Email grok filter

hello everyone i need i need your help i have a mission which is to make filters for email messages in order to get accurate information like: ip address, subject, date, email, phone, address, etc. using losgtash filter
if anyone has an idea or can help me I will be very grateful

here is an example of an email from which I want to get the informations :

From: IP-Echelon Compliance p2p@copyright.ip-echelon.com
Sent: vendredi, mai 11, 2018 5:11 p.m.
Subject: Notice of Claimed Infringement - Case ID 7c8bcac0b90573e8e121
To: Noc_Isp nocisp.oma@orange.com

-----BEGIN PGP SIGNED MESSAGE-----
Hash: SHA1

Notice ID: 7c8bcac0b90573e8e121
Notice Date: 2018-05-11T16:12:27Z

Meditelecom

Dear Sir or Madam:

We are contacting you on behalf of Viacom International Inc. (Viacom).
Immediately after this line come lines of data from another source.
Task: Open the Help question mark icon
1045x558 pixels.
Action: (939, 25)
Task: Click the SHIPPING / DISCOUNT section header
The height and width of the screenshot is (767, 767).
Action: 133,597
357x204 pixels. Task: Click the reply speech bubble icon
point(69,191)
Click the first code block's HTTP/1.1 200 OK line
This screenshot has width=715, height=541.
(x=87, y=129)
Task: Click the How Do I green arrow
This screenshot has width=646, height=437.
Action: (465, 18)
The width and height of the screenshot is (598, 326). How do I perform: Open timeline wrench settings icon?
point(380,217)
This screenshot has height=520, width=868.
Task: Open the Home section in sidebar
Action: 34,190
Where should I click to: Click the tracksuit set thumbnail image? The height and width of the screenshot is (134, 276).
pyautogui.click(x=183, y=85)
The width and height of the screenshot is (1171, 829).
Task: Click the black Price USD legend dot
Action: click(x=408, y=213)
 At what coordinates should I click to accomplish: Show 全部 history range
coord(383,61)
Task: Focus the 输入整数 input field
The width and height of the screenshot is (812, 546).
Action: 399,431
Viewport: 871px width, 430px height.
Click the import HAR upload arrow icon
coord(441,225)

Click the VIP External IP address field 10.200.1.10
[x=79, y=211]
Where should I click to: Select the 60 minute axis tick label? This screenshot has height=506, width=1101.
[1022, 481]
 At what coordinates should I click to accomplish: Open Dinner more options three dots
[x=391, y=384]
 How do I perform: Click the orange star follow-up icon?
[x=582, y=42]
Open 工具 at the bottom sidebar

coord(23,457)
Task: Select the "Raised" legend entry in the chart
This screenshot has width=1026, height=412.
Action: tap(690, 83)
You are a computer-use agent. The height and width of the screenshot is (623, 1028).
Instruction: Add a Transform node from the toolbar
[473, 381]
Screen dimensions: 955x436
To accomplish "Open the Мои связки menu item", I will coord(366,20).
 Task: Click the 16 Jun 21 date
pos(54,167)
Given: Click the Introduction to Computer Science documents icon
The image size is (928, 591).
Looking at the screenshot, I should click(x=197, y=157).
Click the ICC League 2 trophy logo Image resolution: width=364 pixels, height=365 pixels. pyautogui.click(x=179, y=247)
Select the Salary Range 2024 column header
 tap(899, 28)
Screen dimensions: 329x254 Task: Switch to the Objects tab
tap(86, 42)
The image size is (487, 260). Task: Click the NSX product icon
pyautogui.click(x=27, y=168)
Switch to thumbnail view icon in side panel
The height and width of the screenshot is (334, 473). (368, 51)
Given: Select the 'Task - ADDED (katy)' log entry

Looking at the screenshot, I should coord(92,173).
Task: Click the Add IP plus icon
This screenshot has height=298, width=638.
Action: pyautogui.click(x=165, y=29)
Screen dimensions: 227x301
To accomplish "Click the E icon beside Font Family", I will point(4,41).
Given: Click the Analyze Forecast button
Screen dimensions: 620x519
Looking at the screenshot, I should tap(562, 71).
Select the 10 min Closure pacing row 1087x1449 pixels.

Under penalty of perjury, I assert that IP-Echelon Pty., Ltd., (IP-Echelon) is authorized to act on behalf of the owner of the exclusive copyrights that are alleged to be infringed herein.

IP-Echelon has become aware that the below IP addresses have been using your service for distributing video files, which contain infringing video content that is exclusively owned by Viacom.

IP-Echelon has a good faith belief that the Viacom video content that is described in the below report has not been authorized for sharing or distribution by the copyright owner, its agent, or the law. I also assert that the information contained in this notice is accurate to the best of our knowledge.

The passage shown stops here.